Vt. Yankee says it unintentionally misled legislative panel on nuclear plant underground pipes

By Dave Gram, AP
Thursday, January 14, 2010

Vt. Yankee says didn’t mean to mislead lawmakers

MONTPELIER, Vt. — Vermont Yankee officials were put on the defensive again Wednesday, saying no one meant to mislead lawmakers about underground piping at the plant last year but “should have been more thorough” in answering a legislative panel’s questions.

The reactor on the Connecticut River in Vermont’s southeast corner has been in the spotlight as Entergy Nuclear tries to win legislative approval for a 20-year extension on a license set to expire in 2012. Vermont is the only state that gives its Legislature a say on the license; other states leave it up to state utility regulators and the federal Nuclear Regulatory Commission.

“The fact that they admitted they misled people, yeah, that’s not going to help Yankee,” said Rep. Patti Komline of Dorset, the House Republican leader. “And it just gives the politicians more fodder” to criticize the plant, she said.

Meanwhile, hundreds of demonstrators descended Wednesday on the Statehouse to demand that Vermont Yankee be shut down. A handful of them marched 126 miles from the plant’s corporate offices in Brattleboro.

The latest flare-up follows a plant announcement last week that elevated levels of radioactive tritium were found in a groundwater monitoring well on the plant site. Vermont Yankee spokesman Robert Williams confirmed this week that underground piping was among the possible sources of the contamination.

But last year, plant officials said repeatedly that there was little concern about the possibility of radioactive tritium leaking from underground piping at the plant because the reactor did not have much underground piping and those pipes did not carry irradiated water.
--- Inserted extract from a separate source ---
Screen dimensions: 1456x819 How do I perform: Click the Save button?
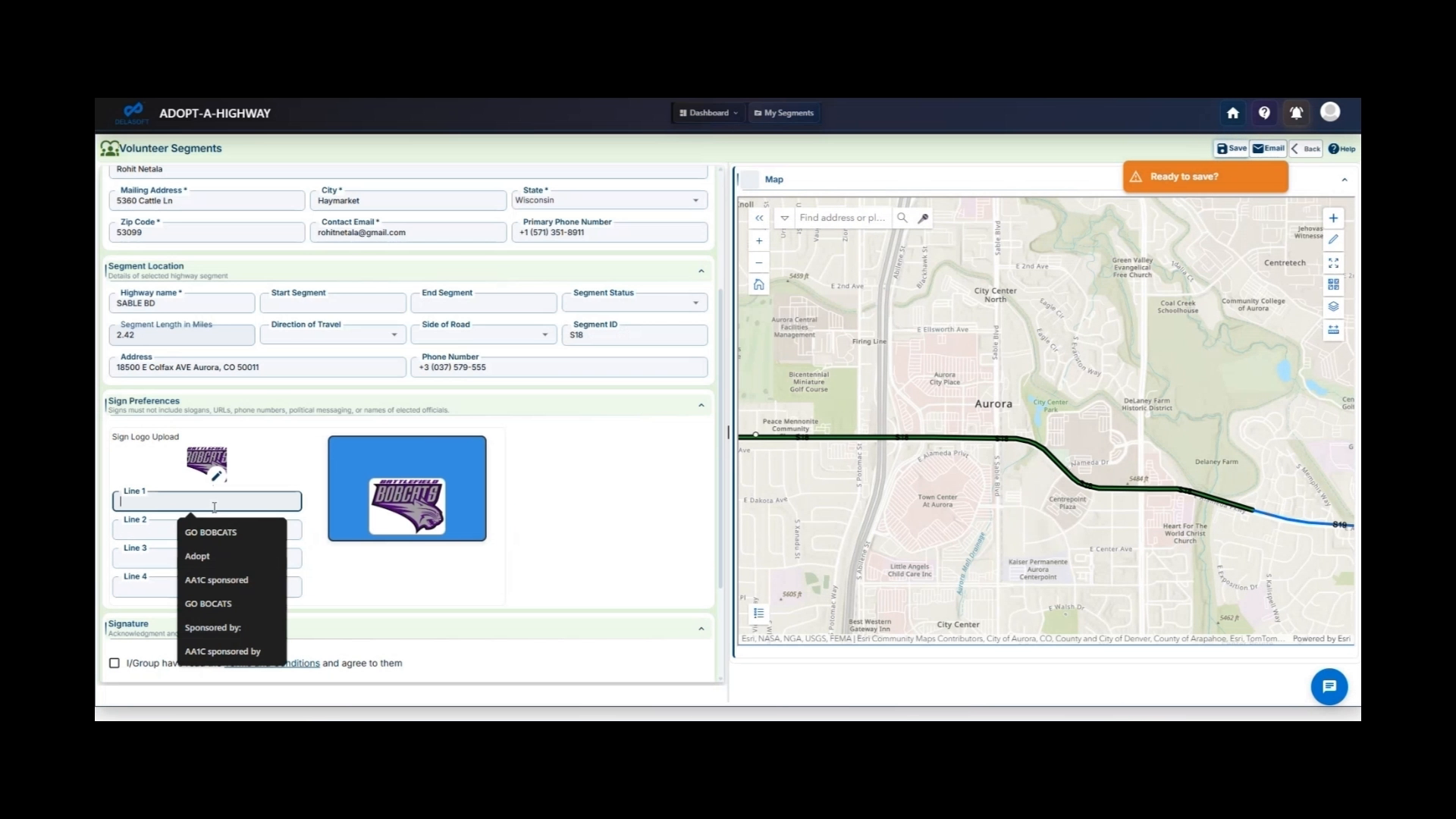click(1230, 149)
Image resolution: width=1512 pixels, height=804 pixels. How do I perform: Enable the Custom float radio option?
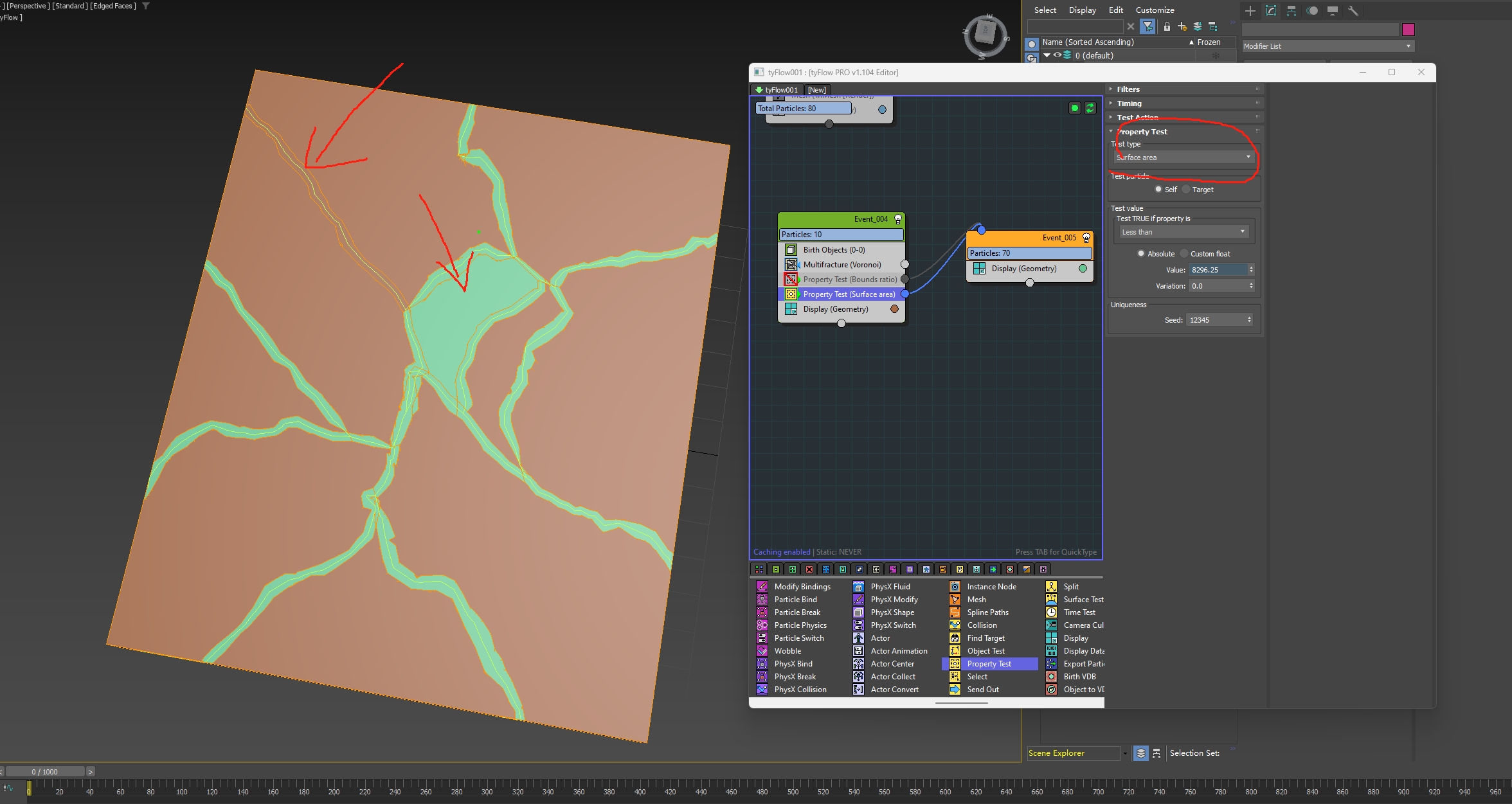point(1184,254)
Williams said in an e-mail to The Associated Press the plant did not mean to leave the wrong impression.

“There was no intention to mislead, but certainly the response to the question should have been more thorough,” Williams wrote. “It is important to note that Vermont Yankee provided a complete list of underground piping and our underground piping inspection program for the NSA team (the administration consultants) to review while they were here.”

Williams acknowledged that the plant provided different answers about the extent of underground piping — one to a consultant hired by the state Department of Public Service, part of the administration of Republican Gov. Jim Douglas, which has generally been friendlier to Vermont Yankee, and another to a panel of experts brought in by Democratic legislative leaders, who have been more critical.

An e-mail sent last August from Vermont Yankee engineer David McElwee to Arnie Gundersen, one of the Legislature’s consultants, said Vermont Yankee had no underground piping that could carry irradiated water and he could cross a question about it off a list provided by lawmakers.

“Other than piping carrying gaseous material … we have none,” McElwee wrote. He said the gases had “very low amounts of contamination” and no way to contaminate groundwater. “We consider this issue closed,” he said.

Rep. Sarah Edwards, a Brattleboro Progressive and member of the House Natural Resources and Energy Committee, said a Vermont Yankee official had given that panel answers similar to those given the legislative consultants about the extent of underground piping at the plant.